During those 71 days, those last months of pregnancy, I had no money. NONE. My friends did what they could to help. I also had no prenatal care. My disability and compensation claim with the VA had just been filed and wouldn't be processed until March of 2008, so I had no way of even getting healthcare services through that system, and at the time, they didn't cover prenatal care anyway from what I had been told. I applied to medicaid and for other social services, but the application and approval process took nearly 60 days, despite my being in what they considered an "emergency" situation. The only application that processed fairly quickly was my WIC application.
I had no health care. No money. No job. Barely had a place to stay-a friend's couch.
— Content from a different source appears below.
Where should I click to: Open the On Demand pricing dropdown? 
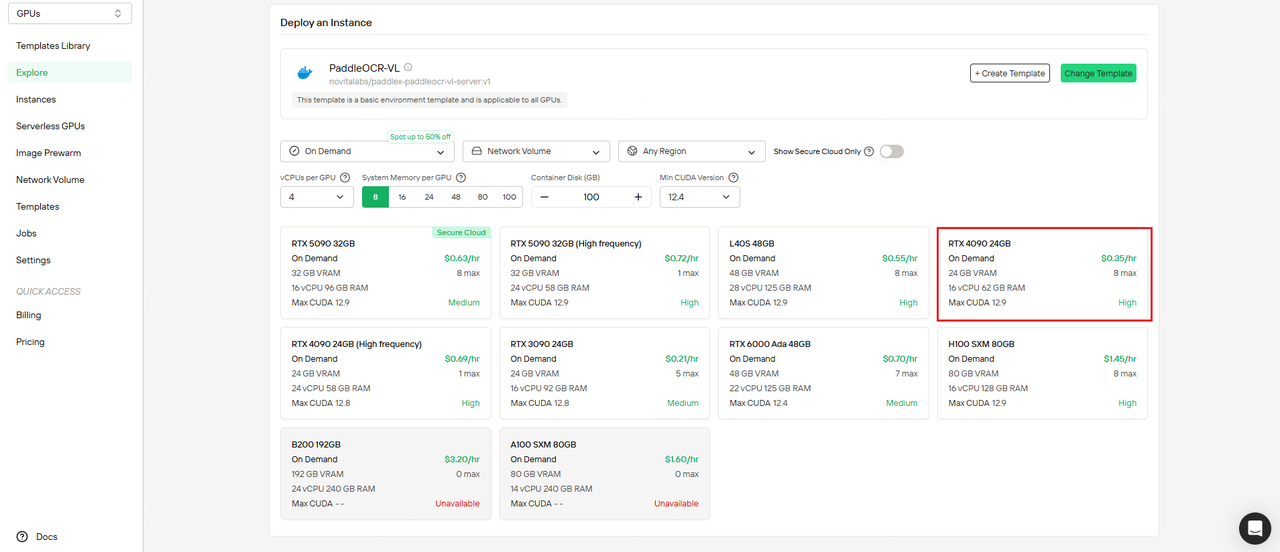click(367, 151)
But I had WIC. My WIC experience had some negatives to it, which I'll discuss at another time, but I can tell you right now, were it not for WIC I wouldn't have had anything to eat during those months right before Brennan arrived.
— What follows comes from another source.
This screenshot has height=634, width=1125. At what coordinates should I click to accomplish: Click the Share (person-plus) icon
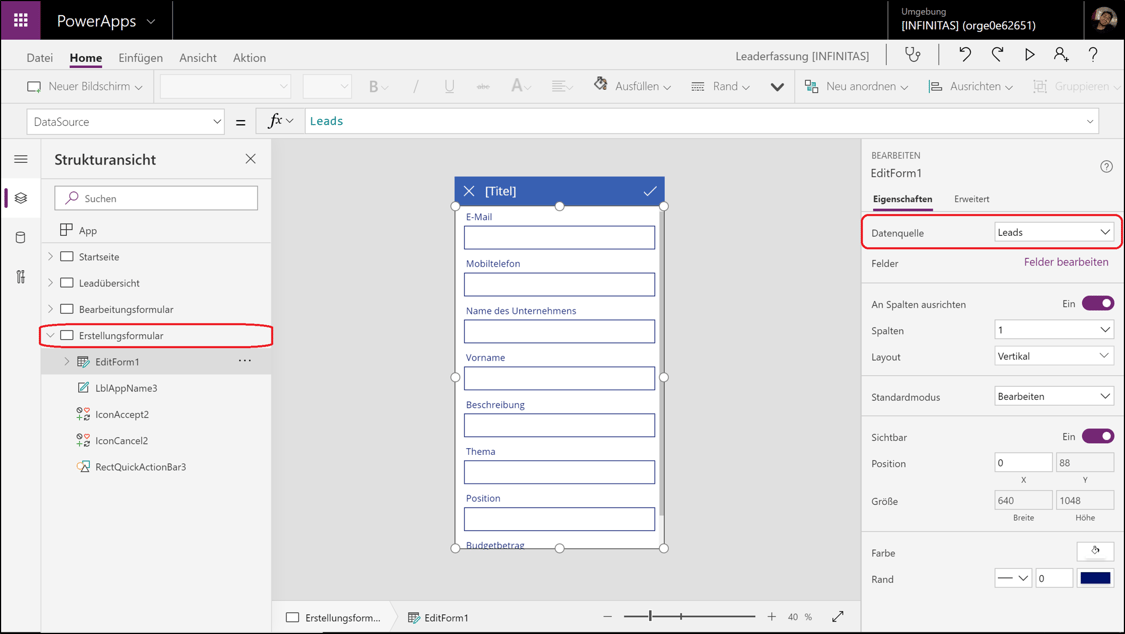click(1061, 55)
Thanks to the WIC program I could use vouchers to buy bread, milk, eggs, peanut butter, cereal, juice, beans, and fruit from the one farmer's market in Prince George's county, Maryland that I could take the bus too. (I had a car, but didn't drive much, because gas=money I didn't have)
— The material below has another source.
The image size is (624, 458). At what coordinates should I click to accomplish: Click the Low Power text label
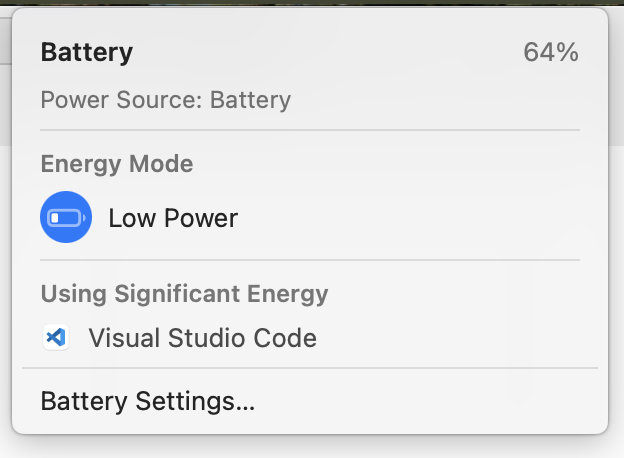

That was the ONLY food I ate. If I found a dollar in change, which happened I think 2 or 3 times, I splurged and bought a double cheeseburger from McDonald's off the dollar menu. Twice, a friend took me to grab a bite to eat, but that was it. My WIC vouchers were how I ate the one (small) meal I had every one of those 71 days I waited for an appeal on my unemployment case. Yes, I had ONE meal a day. At 8 and 9 months pregnant. That was it. The fact that Brennan was and is healthy is pretty much a miracle if you ask me.
WIC is considered "non essential" during a government shutdown, meaning applications aren't processed, case managers don't work, families can't stop by WIC offices to pick up their monthly vouchers for formula, milk, and food. Any breastfeeding support a woman is receiving via her WIC office stops. Families who rely on WIC to help them purchase specialized and expensive formula to feed their infants with health problems? Same thing. Do you know how many school aged children rely on WIC for breakfast? With SNAP benefits being decimated last week, imagine being a parent already struggling to put food on the table and now facing the reality that two very crucial resources you depend on have been gambled away, gutted, halted.
Whatever your political leanings are I urge and beg you to flood your food banks and organizations that partner with WIC offices with donations of food, baby formula, and baby food. Diapers even. Grocery store gift cards. A monetary donation, which help food banks even more sometimes than donations of physical goods. Whatever you can. Hunger is a real problem in this country and we need to take it more seriously than we do.
Politicians can play their games, claim victories for their childish and stubborn agendas, and we can't do shit about it but gnash our teeth, word vomit our frustrations, theories, and opinions on social networks, and vote...two years from now. That's it. This shutdown is out of our hands, our control, and beyond anything that WE the people can tangibly do to fix....BUT we can do what Congress isn't right now and serve ourselves, serve each other. WE can be for the people and by the people. We CAN do something, have some control in this situation-and that's by ensuring our neighbor, our coworker's kid, our elderly, our servicemembers, our disabled, OUR people, are fed.
We can do that....can't we?
WIC saved me and mine during a very horrifying and unsettling time in my life. Help me do for others what it did for me. Donate to an organization or food bank. Please.